§ **Aim of the exercise**: The expected output is the line with "Viewport: 833px width, 755px height." plus all lines after it to the end of the material below, reproduced exactly, with pictures omitted and nothing else included.

+-------+

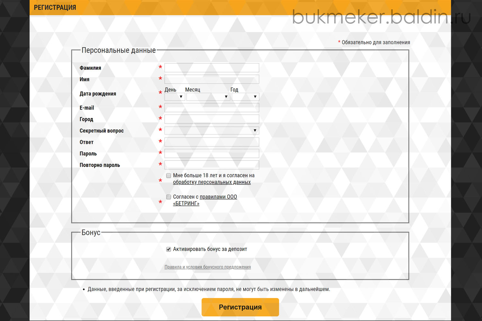Expand the Секретный вопрос dropdown
This screenshot has height=321, width=482.
click(212, 130)
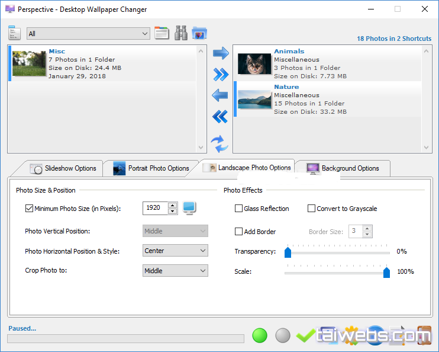Click the gray circle button in status bar
439x352 pixels.
tap(283, 335)
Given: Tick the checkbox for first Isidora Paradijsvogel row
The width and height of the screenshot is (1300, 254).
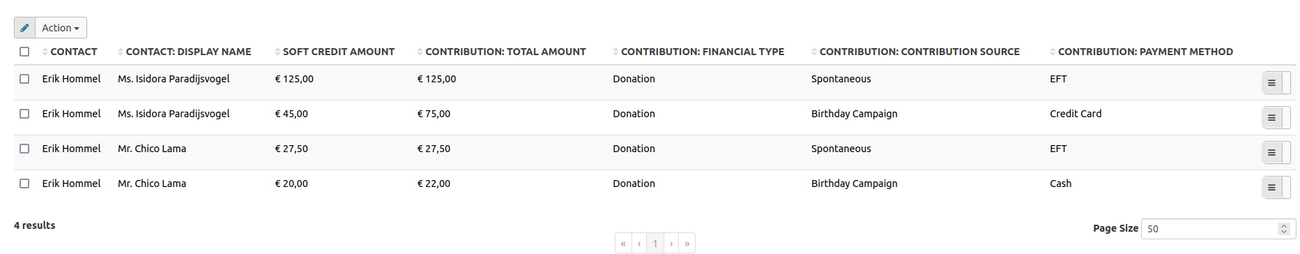Looking at the screenshot, I should coord(24,79).
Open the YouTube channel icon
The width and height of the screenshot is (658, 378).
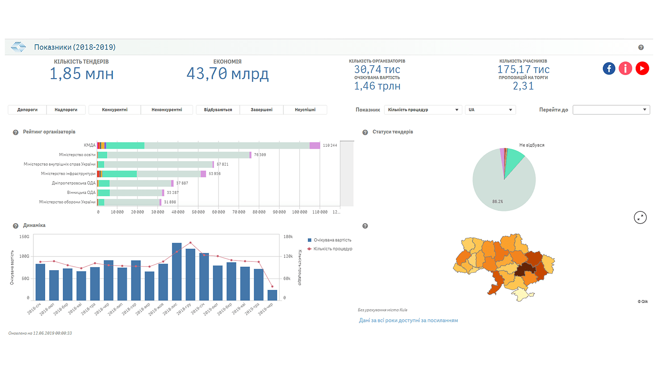click(642, 68)
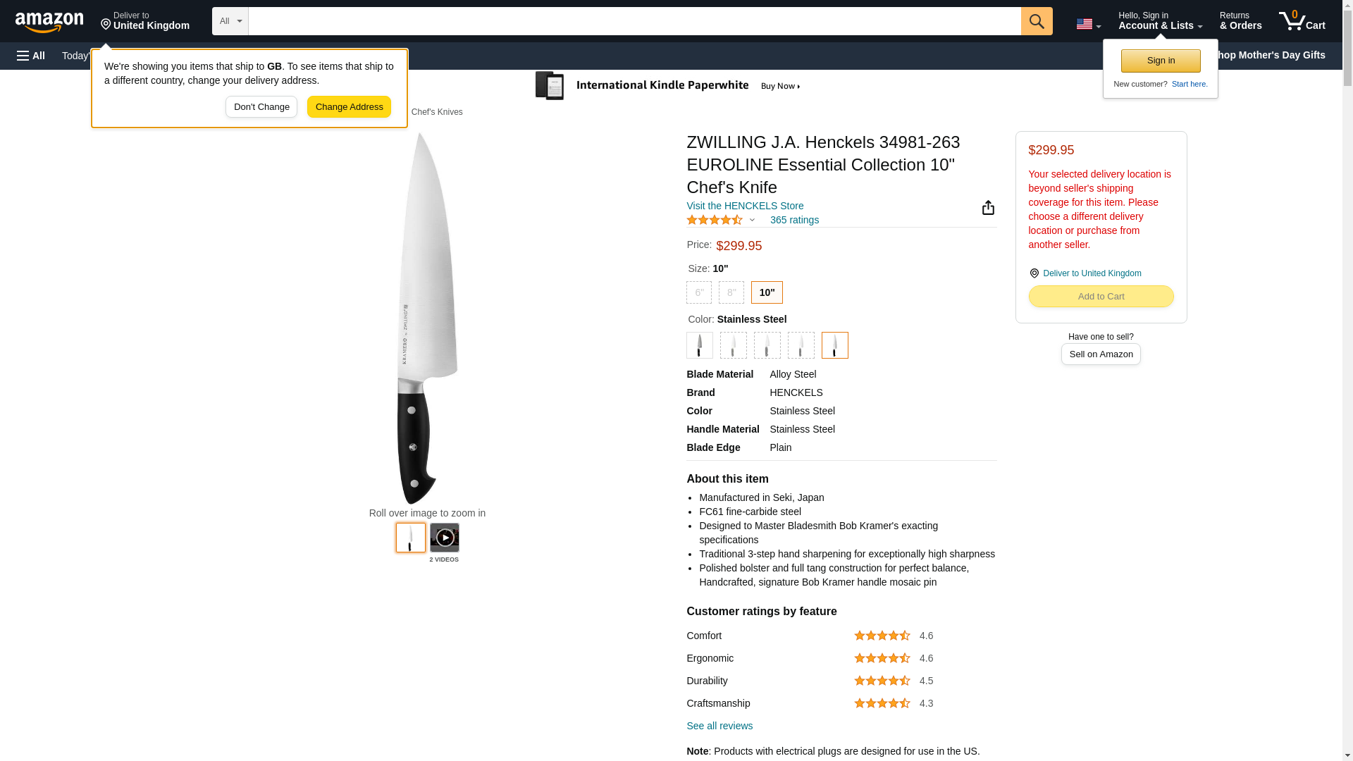Select the 8" size option
Screen dimensions: 1353x761
[x=731, y=292]
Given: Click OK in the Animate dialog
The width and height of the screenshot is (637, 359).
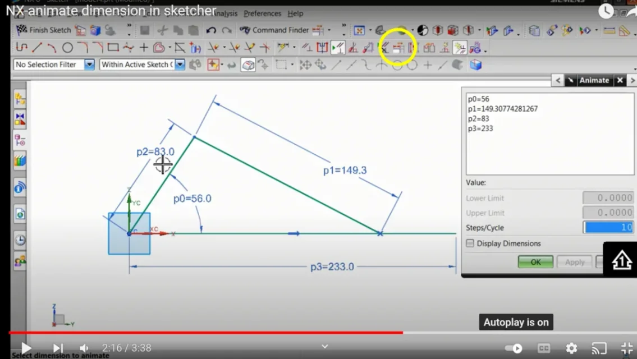Looking at the screenshot, I should (535, 262).
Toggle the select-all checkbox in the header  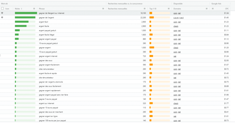(x=2, y=8)
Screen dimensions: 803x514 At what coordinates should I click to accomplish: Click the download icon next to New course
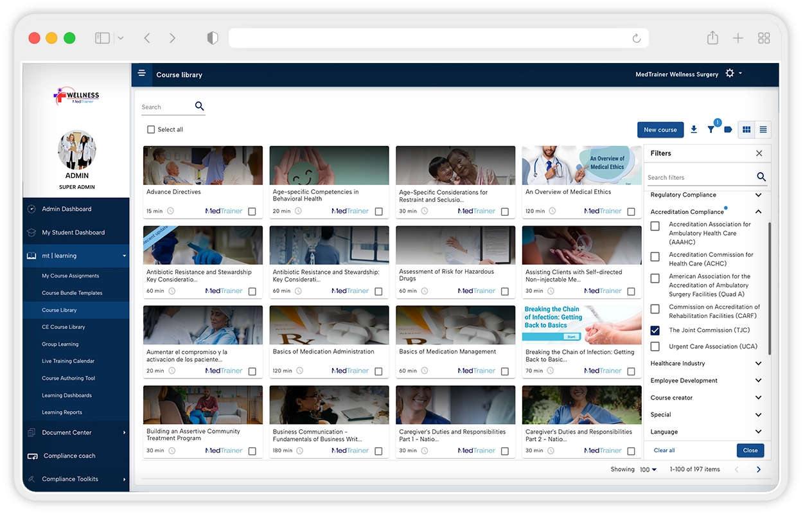694,130
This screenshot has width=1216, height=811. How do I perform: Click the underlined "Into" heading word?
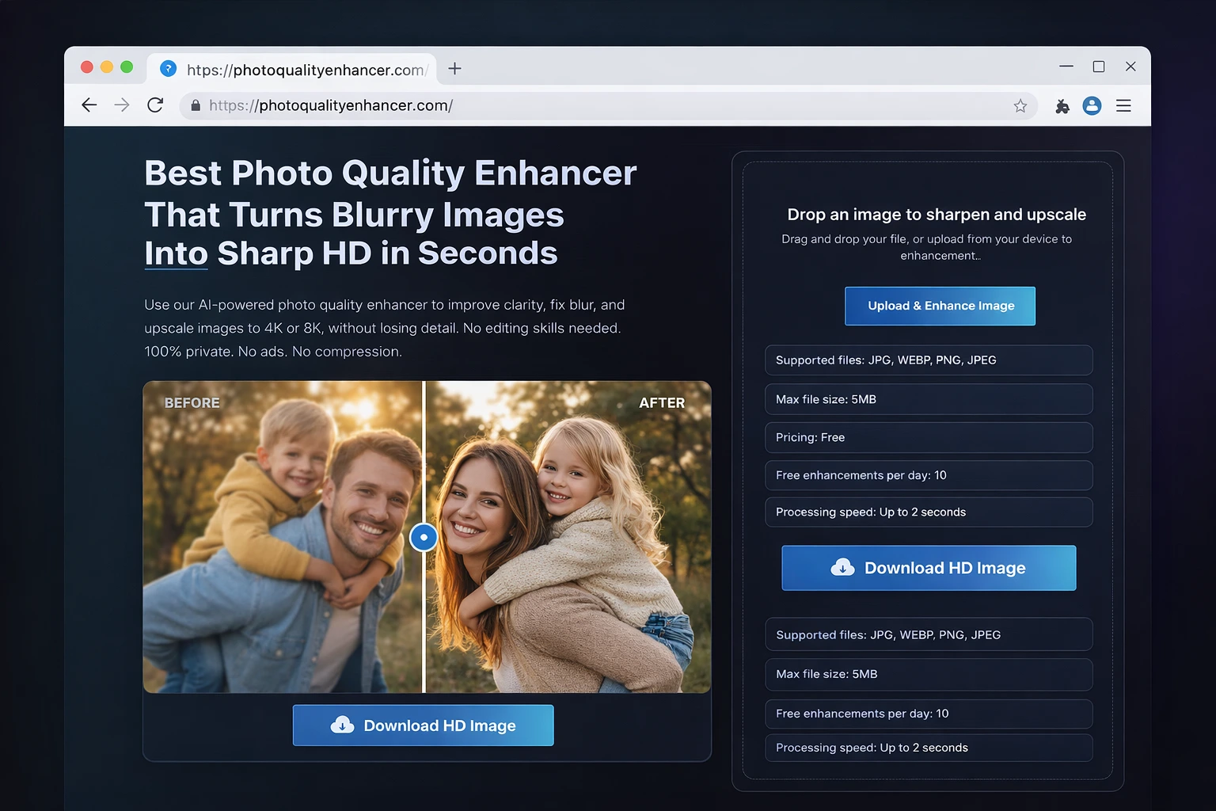[x=176, y=253]
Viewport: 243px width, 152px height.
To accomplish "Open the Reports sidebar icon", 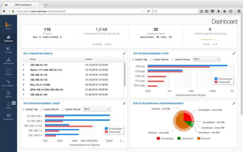I will (x=8, y=94).
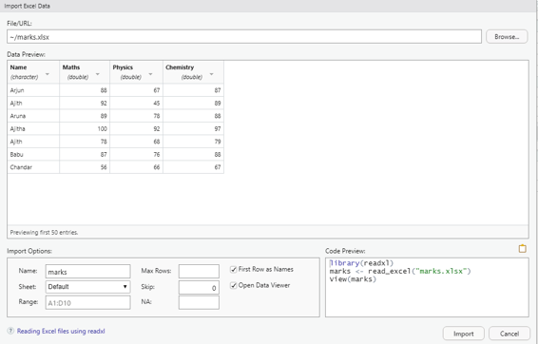
Task: Click the Import button
Action: 464,334
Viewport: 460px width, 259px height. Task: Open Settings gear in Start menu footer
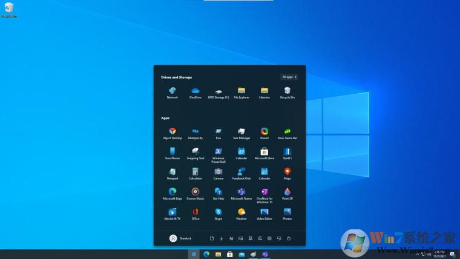269,238
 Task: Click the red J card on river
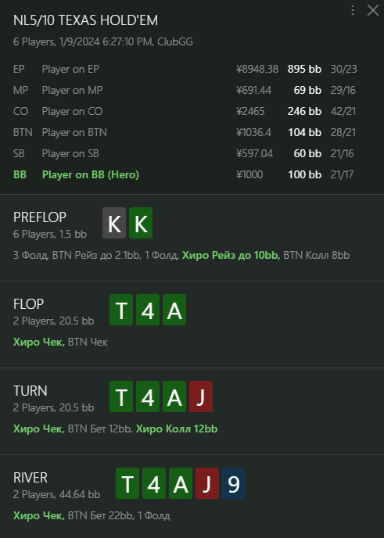(x=207, y=483)
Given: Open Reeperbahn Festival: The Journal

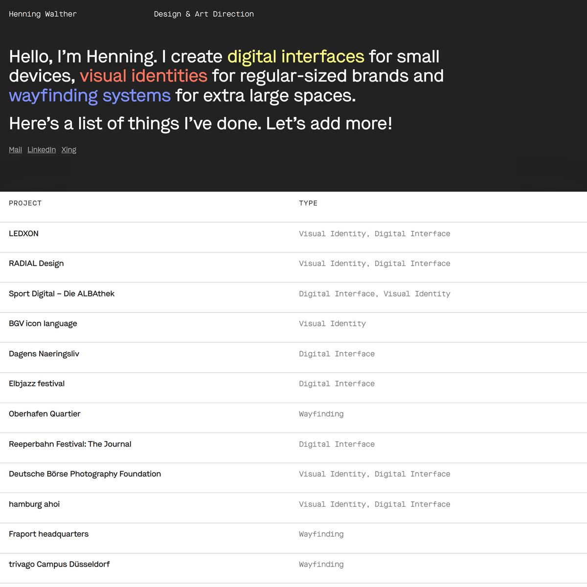Looking at the screenshot, I should [70, 444].
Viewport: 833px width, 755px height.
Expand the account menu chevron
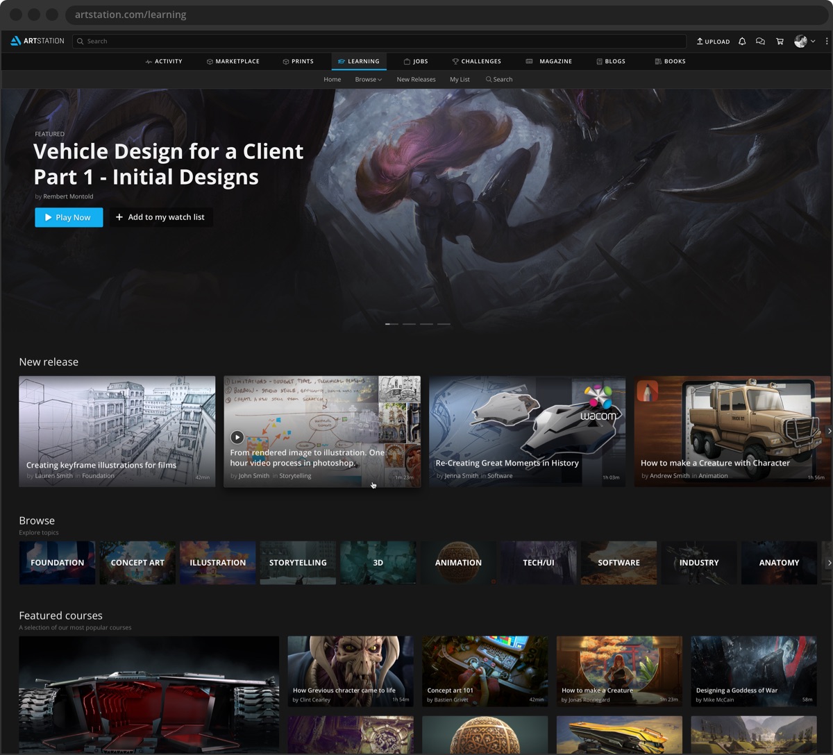coord(814,42)
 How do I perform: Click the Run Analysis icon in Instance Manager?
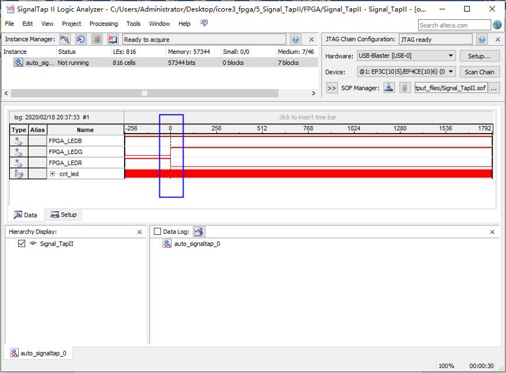click(65, 39)
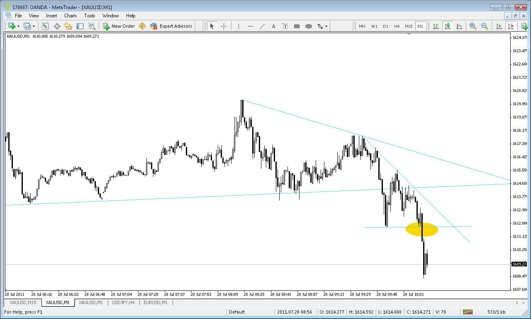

+-------+

§ **Result**:
Viewport: 833px width, 755px height.
Expand the account menu chevron
coord(814,42)
 How do I perform: Click the Run Analysis icon in Instance Manager?
click(65, 39)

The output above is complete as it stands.